The Pennsylvania Department of Health has 131 public health nurses, which is down from 177 nurses in 2012, according to one analysis.
As states begin to see success in flattening the curve of new cases, calls to reopen the economy and ease social restrictions are growing louder. But one major roadblock in Pennsylvania, according to a new report from Spotlight PA, is the shortage of public health nurses.
Experts agree that to safely open up the economy, the U.S. will have to engage in a massive campaign of contact tracing and testing for the coronavirus—and public health nurses are a big part of that.
Public health nurses work at a local level in state, county, and city health departments locating individuals with different infections. Through their work, they can spot early outbreaks of infectious diseases like HIV, tuberculosis, or COVID-19. By interviewing those who have a confirmed diagnosis, these health workers can trace an individual’s contacts and try to limit the spread.
Locating individuals and identifying their contacts can make quarantines more accurate, and in certain cases they can avoid future outbreaks altogether. With accurate contact tracing, more people are able to go about their daily lives and less of the economy is disrupted. The model is widely used in South Korea, Taiwan, and Iceland, which have seen far less severe outbreaks of COVID-19 than the United States.
As Spotlight PA points out, though, Pennsylvania has repeatedly cut health budgets over the years and slashed positions that are now desperately needed to ramp up contact tracing.
“They always say, ‘We’ll hire nurses when we need it. We’ll get resources when we need it,’” Joanne Namey told Spotlight PA. Namey worked as a public health nurse for 35 years in Northeast Pennsylvania.
Putting off finding people for those positions has led to an increasingly dire situation as states look to use contact tracing to reopen their economies.
Gov. Tom Wolf told reporters last week that the state currently has not found a way to fill those positions. “We don’t have a lot of good leads on that at this point. We certainly don’t have a budget,” he said.
There have been calls to the federal government to help create a new national contact tracing force, but so far that job has been left to the states.

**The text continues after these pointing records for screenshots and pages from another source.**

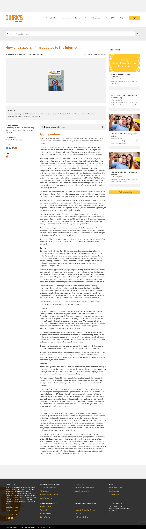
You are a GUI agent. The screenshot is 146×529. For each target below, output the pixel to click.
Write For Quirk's (46, 498)
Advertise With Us (11, 514)
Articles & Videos (51, 18)
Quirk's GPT (110, 18)
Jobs (86, 18)
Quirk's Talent (45, 517)
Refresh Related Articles (125, 192)
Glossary (77, 506)
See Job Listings (45, 506)
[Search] (74, 34)
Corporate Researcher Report (84, 510)
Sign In (122, 18)
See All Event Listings (116, 487)
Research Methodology (14, 140)
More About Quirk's (12, 507)
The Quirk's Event (12, 511)
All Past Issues (44, 491)
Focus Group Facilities (82, 491)
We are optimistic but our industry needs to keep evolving (125, 96)
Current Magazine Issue (48, 487)
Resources (96, 18)
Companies (66, 18)
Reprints (52, 527)
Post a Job (43, 510)
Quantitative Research (13, 130)
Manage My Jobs (45, 513)
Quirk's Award (114, 494)
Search (9, 34)
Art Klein (27, 54)
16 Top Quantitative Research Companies (121, 75)
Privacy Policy (43, 527)
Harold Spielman (15, 54)
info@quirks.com (114, 514)
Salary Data (78, 513)
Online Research (27, 128)
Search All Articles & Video (49, 494)
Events (77, 18)
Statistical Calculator (82, 517)
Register (135, 18)
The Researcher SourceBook (84, 487)
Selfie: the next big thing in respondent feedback (124, 135)
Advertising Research (13, 128)
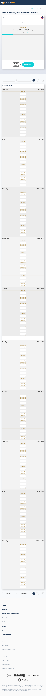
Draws (4, 626)
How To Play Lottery (8, 645)
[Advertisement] (23, 47)
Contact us (5, 656)
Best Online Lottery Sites (10, 613)
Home (23, 9)
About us (4, 653)
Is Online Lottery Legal (8, 649)
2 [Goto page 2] (37, 80)
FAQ (3, 641)
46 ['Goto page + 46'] (43, 80)
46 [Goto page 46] (43, 593)
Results (29, 9)
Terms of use (5, 660)
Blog (3, 630)
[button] (43, 2)
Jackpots (5, 622)
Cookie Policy (6, 664)
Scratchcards (6, 634)
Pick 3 (33, 9)
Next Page (24, 80)
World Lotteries (7, 618)
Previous (8, 80)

The Pennsylvania Department of Health has 131 public health nurses, which is down from 177 nurses in 2012, according to Spotlight PA. The nurses are responsible for overseeing the health of 60% of the state’s population—that means about one nurse for every 56,000 people.

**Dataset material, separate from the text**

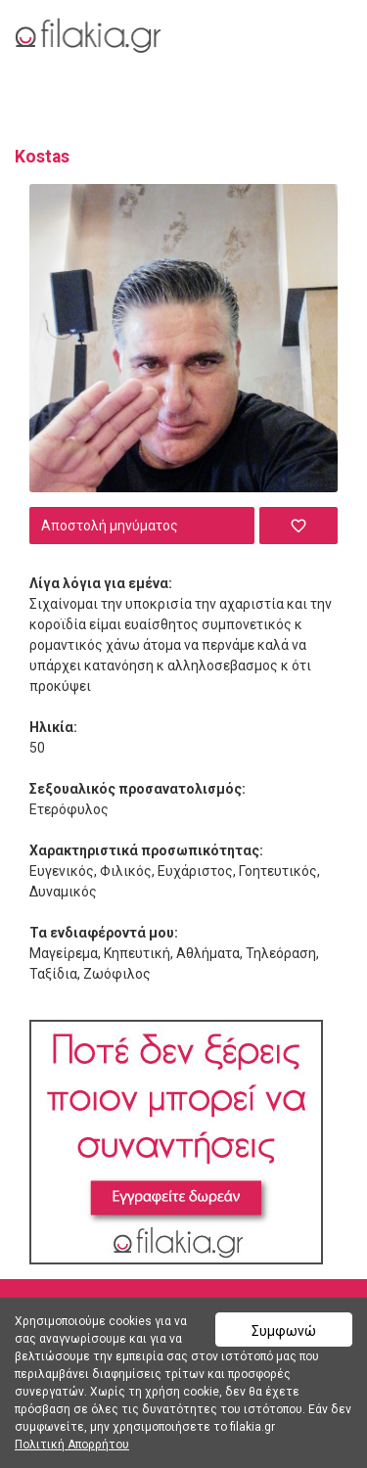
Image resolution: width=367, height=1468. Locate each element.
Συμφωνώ (284, 1331)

The state is still working to come up with plans to bolster contact tracing. Reports indicate that the state is looking into recruiting additional staff or using technology. Officials said that an additional 16 employees from the department’s epidemiology and hospital-acquired infection teams are helping with tracing as well.

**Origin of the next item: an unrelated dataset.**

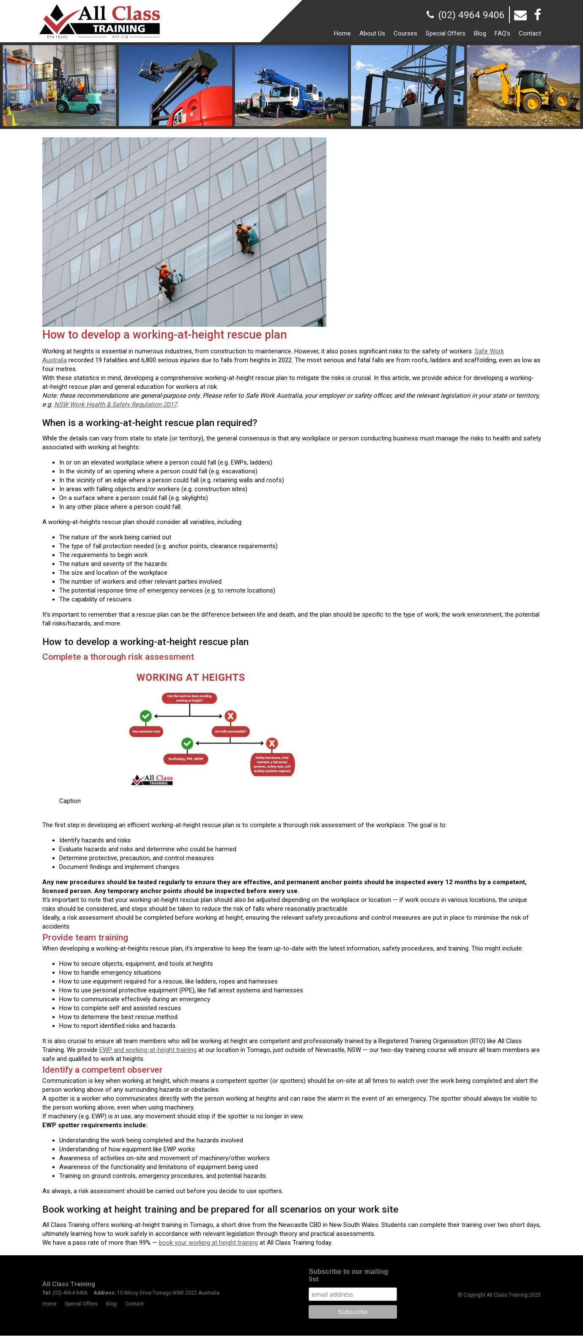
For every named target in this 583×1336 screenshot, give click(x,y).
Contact (134, 1304)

“Public health is successful when nothing’s happening,” Walter Tsou told Spotlight PA. Tso serves as executive director of Physicians for Social Responsibility Philadelphia and former head of the Philadelphia and Montgomery county health departments. “When we don’t have disease outbreaks, when water is clean and air is not polluted, and food is nutritious. But no one gives credit to the people who work behind the scenes to make that happen.”